Published 16 October 17

The latest edition of AHDB’s Horizon series is now available for download on the AHDB website. The report models the effect of three Brexit scenarios on Farm Business Income (FBI), with scenarios designed to encompass the potential outcomes of the Brexit negotiations.

Scenario 1: Evolution is the ‘business as usual’ option with regulations and trading relationships as close to the status quo as possible, given that the UK will be leaving the single market. Dairy FBI increases 29% under this scenario driven by trade friction increasing the price of imports, allowing domestic milk prices to rise.

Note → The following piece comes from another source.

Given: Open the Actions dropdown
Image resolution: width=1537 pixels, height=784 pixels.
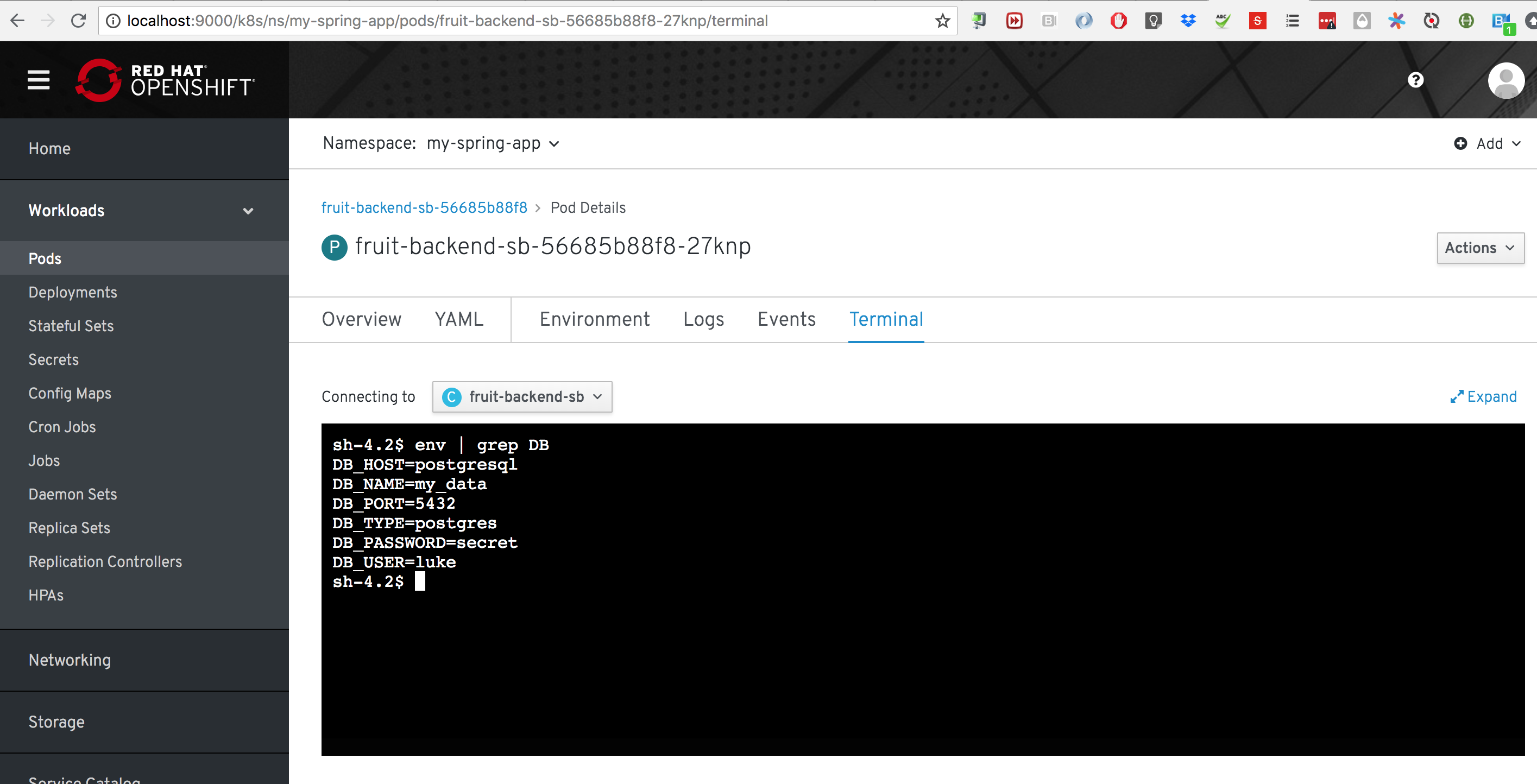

Scenario 2: Unilateral Liberalisation a scenario in which the UK adopts WTO rules but reduces import tariffs to 0% for agricultural products within set quotas. EU regulations are adopted but reduced over time. Dairy FBI falls by 35% under this scenario, driven by a removal of Pillar I payments and higher costs associated with labour.

Scenario 3: Fortress UK where WTO Most Favoured Nation tariffs apply, retaining a proportion of the EU’s existing Tariff Rate Quotas. Non-UK labour is restricted to 50% of current levels and regulations are unchanged. FBI increases by 33% under this scenario with imports subjected to WTO tariffs allowing the price of domestic milk to rise. This more than offsets an increase in fixed labour costs.

This pattern is much the same across all farm sizes and performance levels, with Scenario 1 and Scenario 3 improving FBI above the baseline and Scenario 2 bringing FBI below the baseline. Whilst these findings should not be considered forecasts, they do shed light on how different policy decisions in the Brexit negotiations could affect UK dairying.